All vertebrates require testosterone for male sexual and territorial behaviors. Testosterone acts on numerous tissues throughout the body, including the brain and reproductive tract. Additionally, testosterone acts at multiple developmental stages. Early in development, testosterone masculinizes the brain; in adulthood testosterone permits these masculinized neural circuits to generate male-typical sexual and territorial behaviors. However, how testosterone acts in the brain at a cellular and molecular level to regulate the development and activation of circuits that control behavior remains unclear.
Surprisingly, estrogen is also necessary and sufficient for male behaviors in the mouse. All estrogen is derived from androgens such as testosterone, via the enzyme aromatase. Aromatase and estrogen receptors are expressed in brain regions known to control sexually dimorphic behavior, which suggests that the behavioral effects of testosterone may result from the conversion of testosterone to estrogen within the brain, and the subsequent activation of estrogen receptors. Indeed, treatment of female neonatal mice with estrogen is sufficient to masculinize mating and territorial behavior patterns. Estrogen signaling is also necessary for male-typical behaviors: male mice with deletions of the estrogen receptors or aromatase exhibit dramatic reductions in male mating and aggression. These results raise the possibility that testosterone may act simply as a prohormone for estrogen in the brain, and that testosterone's cognate receptor, androgen receptor (AR), may be dispensable in the brain for male behaviors.
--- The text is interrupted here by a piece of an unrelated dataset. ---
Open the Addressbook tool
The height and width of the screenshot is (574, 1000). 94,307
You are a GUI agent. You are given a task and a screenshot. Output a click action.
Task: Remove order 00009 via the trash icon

In my thesis, I present data demonstrating that AR is required for males to exhibit wildtype levels of mating and territorial behaviors, indicating that AR regulates activation of these behaviors. However, when the behaviors do occur, they appear qualitatively male, suggesting that the development of the neural circuits for male behaviors proceeds independent of AR. This finding is corroborated by a dearth of AR-expressing neurons in the developing brain during the time window critical for masculinization. Together with previous findings, these results suggest a model in which estrogen signaling controls the development of neural circuits for male sexual and territorial behaviors, while AR regulates the extent of these behaviors in adulthood.